The U.S. Naval Training Equipment Center has sponsored a number of developments of prototype ATC trainers using speech recognition. Generally, the recognition accuracy falls short of providing graceful interaction between the trainee and the system. However, the prototype training systems have demonstrated a significant potential for voice interaction in these systems, and in other training applications. The U.S. Navy has sponsored a large-scale effort in ATC training systems, where a commercial speech recognition unit was integrated with a complex training system including displays and scenario creation. Although the recognizer was constrained in vocabulary, one of the goals of the training programs was to teach the controllers to speak in a constrained language, using specific vocabulary specifically designed for the ATC task. Research in France has focussed on the application of speech recognition in ATC training systems, directed at issues both in speech recognition and in application of task-domain grammar constraints. 
Telephony and other domains[edit | edit source]
ASR in the field of telephony is now commonplace and in the field of computer gaming and simulation is becoming more widespread. Despite the high level of integration with word processing in general personal computing, however, ASR in the field of document production has not seen the expected increases in use.
Performance of speech recognition systems[edit | edit source]
The performance of speech recognition systems is usually specified in terms of accuracy and speed. Accuracy may be measured in terms of Performance Accuracy which is usually rated with word error rate, whereas speed is measured with the real time factor. Other measures of accuracy include Single Word Error Rate (SWER) and Command Success Rate (CSR).
Most speech recognition users would tend to agree that dictation machines can achieve very high performance in controlled conditions. There is some confusion, however, over the interchangeability of the terms "speech recognition" and "dictation".
Commercially available speaker-dependent dictation systems usually require only a short period of training (sometimes also called `enrollment') and may successfully capture continuous speech with a large vocabulary at normal pace with a very high accuracy. Most commercial companies claim that recognition software can achieve between 98% to 99% accuracy if operated under optimal conditions. `Optimal conditions' usually assume that users:
- have speech characteristics which match the training data,
- can achieve proper speaker adaptation, and
- work in a clean noise environment (e.g. quiet office or laboratory space).
This explains why some users, especially those whose speech is heavily accented, might achieve recognition rates much lower than expected. Speech recognition in video has become a popular search technology used by several video search companies.
Limited vocabulary systems, requiring no training, can recognize a small number of words (for instance, the ten digits) as spoken by most speakers. Such systems are popular for routing incoming phone calls to their destinations in large organizations.

RECORD EXCERPTS
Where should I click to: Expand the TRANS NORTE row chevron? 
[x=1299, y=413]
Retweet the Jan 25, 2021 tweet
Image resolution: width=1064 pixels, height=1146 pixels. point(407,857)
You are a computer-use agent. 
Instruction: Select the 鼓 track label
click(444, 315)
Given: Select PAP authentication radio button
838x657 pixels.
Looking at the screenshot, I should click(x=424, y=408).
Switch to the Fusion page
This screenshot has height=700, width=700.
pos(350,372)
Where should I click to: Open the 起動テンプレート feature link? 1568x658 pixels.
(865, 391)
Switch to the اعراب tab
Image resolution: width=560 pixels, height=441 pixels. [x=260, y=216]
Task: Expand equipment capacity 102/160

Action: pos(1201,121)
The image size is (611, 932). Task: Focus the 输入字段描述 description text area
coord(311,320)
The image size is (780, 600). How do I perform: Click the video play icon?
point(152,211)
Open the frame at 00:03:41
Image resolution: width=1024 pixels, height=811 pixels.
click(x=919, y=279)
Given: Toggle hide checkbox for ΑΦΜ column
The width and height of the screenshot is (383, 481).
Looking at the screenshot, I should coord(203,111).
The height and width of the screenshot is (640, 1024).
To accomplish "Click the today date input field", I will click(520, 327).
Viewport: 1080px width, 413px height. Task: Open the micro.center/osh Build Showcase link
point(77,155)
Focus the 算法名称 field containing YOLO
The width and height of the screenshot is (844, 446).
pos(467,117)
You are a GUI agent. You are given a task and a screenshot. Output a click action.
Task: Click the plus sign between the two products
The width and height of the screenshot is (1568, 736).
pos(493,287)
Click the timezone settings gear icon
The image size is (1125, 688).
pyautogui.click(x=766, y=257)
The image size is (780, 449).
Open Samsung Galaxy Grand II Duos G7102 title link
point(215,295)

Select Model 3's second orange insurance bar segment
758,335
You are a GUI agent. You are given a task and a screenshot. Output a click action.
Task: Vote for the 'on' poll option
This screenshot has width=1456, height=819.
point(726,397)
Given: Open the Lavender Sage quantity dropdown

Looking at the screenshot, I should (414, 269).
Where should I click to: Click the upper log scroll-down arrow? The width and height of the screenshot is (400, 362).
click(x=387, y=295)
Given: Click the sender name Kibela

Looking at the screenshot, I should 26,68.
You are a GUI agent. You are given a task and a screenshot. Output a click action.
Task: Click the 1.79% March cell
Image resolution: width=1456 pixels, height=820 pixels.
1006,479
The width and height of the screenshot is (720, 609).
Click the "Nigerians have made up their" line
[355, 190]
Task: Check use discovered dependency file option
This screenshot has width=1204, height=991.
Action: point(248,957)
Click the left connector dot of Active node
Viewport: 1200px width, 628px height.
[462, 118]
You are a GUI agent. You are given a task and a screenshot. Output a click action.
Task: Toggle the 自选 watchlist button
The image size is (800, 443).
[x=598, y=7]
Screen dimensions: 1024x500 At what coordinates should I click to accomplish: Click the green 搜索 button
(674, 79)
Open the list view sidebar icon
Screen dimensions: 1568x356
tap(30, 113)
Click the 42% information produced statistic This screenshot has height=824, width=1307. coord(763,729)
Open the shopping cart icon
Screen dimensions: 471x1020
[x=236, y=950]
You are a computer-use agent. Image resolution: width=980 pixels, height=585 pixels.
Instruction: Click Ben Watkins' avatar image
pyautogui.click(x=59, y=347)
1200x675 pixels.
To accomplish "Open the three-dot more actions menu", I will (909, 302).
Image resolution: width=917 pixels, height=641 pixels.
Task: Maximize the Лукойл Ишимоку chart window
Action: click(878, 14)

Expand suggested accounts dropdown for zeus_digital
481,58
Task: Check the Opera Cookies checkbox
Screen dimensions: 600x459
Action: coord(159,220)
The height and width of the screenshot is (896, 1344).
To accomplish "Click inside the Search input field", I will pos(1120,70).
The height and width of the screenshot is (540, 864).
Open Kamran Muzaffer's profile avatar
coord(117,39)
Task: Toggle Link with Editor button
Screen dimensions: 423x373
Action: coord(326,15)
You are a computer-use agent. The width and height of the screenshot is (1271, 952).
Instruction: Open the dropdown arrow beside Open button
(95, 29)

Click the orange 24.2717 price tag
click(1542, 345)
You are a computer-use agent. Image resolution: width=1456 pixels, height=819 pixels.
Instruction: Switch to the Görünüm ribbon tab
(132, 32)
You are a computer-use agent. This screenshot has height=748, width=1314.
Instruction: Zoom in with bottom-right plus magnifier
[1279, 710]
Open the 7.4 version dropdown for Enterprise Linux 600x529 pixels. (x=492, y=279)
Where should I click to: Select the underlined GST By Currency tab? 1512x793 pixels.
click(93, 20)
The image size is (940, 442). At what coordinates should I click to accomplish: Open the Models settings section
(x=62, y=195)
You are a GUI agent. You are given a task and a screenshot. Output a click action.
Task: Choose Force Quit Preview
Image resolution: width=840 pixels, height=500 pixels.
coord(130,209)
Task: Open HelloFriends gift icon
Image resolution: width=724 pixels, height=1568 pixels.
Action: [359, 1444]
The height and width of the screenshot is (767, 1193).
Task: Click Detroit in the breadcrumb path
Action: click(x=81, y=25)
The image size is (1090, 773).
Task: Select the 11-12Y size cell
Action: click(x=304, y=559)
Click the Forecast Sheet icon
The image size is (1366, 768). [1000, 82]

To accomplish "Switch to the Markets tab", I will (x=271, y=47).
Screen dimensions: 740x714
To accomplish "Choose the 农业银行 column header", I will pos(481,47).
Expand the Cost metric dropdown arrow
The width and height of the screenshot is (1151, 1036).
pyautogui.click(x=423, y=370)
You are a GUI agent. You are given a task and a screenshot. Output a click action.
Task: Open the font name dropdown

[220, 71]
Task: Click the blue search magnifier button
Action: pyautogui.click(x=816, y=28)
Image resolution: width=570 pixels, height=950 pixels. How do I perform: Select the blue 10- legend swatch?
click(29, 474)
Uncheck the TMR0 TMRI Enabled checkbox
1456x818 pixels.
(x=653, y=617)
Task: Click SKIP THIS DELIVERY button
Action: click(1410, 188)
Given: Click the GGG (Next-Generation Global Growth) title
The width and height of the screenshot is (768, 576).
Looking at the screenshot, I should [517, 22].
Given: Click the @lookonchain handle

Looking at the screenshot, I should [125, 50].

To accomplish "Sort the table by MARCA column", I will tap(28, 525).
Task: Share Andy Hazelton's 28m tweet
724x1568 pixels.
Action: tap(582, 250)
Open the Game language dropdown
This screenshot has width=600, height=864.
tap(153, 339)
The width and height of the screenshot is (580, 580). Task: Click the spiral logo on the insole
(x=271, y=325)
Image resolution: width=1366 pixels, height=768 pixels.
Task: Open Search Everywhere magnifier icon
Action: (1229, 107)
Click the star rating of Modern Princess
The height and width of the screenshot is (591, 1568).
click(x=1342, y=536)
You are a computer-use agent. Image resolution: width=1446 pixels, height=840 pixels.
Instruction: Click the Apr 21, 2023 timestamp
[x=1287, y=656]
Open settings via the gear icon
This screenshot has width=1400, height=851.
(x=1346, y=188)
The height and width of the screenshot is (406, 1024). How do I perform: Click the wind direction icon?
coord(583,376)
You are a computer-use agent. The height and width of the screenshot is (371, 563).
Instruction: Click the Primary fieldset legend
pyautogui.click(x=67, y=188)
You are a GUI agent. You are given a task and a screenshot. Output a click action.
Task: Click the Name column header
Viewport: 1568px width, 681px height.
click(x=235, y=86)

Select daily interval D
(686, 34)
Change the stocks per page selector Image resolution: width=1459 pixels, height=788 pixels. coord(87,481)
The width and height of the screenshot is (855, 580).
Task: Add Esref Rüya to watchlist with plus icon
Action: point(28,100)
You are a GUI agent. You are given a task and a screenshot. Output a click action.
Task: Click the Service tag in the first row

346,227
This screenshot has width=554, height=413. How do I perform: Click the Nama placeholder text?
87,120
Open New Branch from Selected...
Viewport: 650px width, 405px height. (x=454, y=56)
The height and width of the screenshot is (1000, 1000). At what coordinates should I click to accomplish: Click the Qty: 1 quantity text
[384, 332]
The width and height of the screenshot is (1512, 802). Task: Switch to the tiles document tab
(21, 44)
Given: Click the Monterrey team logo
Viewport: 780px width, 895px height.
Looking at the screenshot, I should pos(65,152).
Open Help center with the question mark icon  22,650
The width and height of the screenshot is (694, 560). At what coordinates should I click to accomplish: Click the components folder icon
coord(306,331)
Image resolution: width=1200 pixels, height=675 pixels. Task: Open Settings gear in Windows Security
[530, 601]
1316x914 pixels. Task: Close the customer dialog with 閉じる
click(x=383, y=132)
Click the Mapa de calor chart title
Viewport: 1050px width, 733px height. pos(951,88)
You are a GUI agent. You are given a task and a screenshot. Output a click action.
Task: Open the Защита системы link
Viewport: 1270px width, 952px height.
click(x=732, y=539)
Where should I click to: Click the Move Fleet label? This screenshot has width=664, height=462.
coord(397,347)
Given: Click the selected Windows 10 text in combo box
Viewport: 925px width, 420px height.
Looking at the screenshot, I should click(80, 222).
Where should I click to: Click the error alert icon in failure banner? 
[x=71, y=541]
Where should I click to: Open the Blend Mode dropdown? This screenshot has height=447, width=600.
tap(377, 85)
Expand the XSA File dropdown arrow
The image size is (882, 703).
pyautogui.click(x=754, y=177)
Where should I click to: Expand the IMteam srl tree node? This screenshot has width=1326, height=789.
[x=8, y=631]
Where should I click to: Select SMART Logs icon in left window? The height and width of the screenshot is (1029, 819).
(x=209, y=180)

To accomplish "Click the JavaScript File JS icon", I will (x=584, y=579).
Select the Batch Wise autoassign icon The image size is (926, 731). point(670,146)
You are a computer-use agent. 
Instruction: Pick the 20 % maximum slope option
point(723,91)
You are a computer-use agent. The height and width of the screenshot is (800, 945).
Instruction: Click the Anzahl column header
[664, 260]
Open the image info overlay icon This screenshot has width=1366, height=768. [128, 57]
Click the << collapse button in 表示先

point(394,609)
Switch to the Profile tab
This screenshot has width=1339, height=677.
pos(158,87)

WHAT YOU SHOULD DO
Extend the text on speech recognition systems, picking up after its final sentence. None of the rows matter for what comes next.

OUTPUT FOR THIS TASK
Both acoustic modeling and language modeling are important parts of modern statistically-based speech recognition algorithms. Hidden Markov Models (HMM) are widely used in many systems. Language modeling has many other applications such as smart keyboard and document classification
Carnegie Mellon University has made much progress in increasing the speed of speech chips by using ASICs (application-specific integrated circuits) and reconfigurable chips called FPGAs (field programmable gate arrays). 
Hidden Markov model (HMM)-based speech recognition[edit | edit source]
Modern general-purpose speech recognition systems are generally based on HMMs. These are statistical models which output a sequence of symbols or quantities. One possible reason why HMMs are used in speech recognition is that a speech signal could be viewed as a piecewise stationary signal or a short-time stationary signal. That is, one could assume in a short-time in the range of 10 milliseconds, speech could be approximated as a stationary process. Speech could thus be thought of as a Markov model for many stochastic processes.
Another reason why HMMs are popular is because they can be trained automatically and are simple and computationally feasible to use. In speech recognition, the hidden Markov model would output a sequence of n-dimensional real-valued vectors (with n being a small integer, such as 10), outputting one of these every 10 milliseconds. The vectors would consist of cepstral coefficients, which are obtained by taking a Fourier transform of a short time window of speech and decorrelating the spectrum using a cosine transform, then taking the first (most significant) coefficients. The hidden Markov model will tend to have in each state a statistical distribution that is a mixture of diagonal covariance Gaussians which will give a likelihood for each observed vector. Each word, or (for more general speech recognition systems), each phoneme, will have a different output distribution; a hidden Markov model for a sequence of words or phonemes is made by concatenating the individual trained hidden Markov models for the separate words and phonemes.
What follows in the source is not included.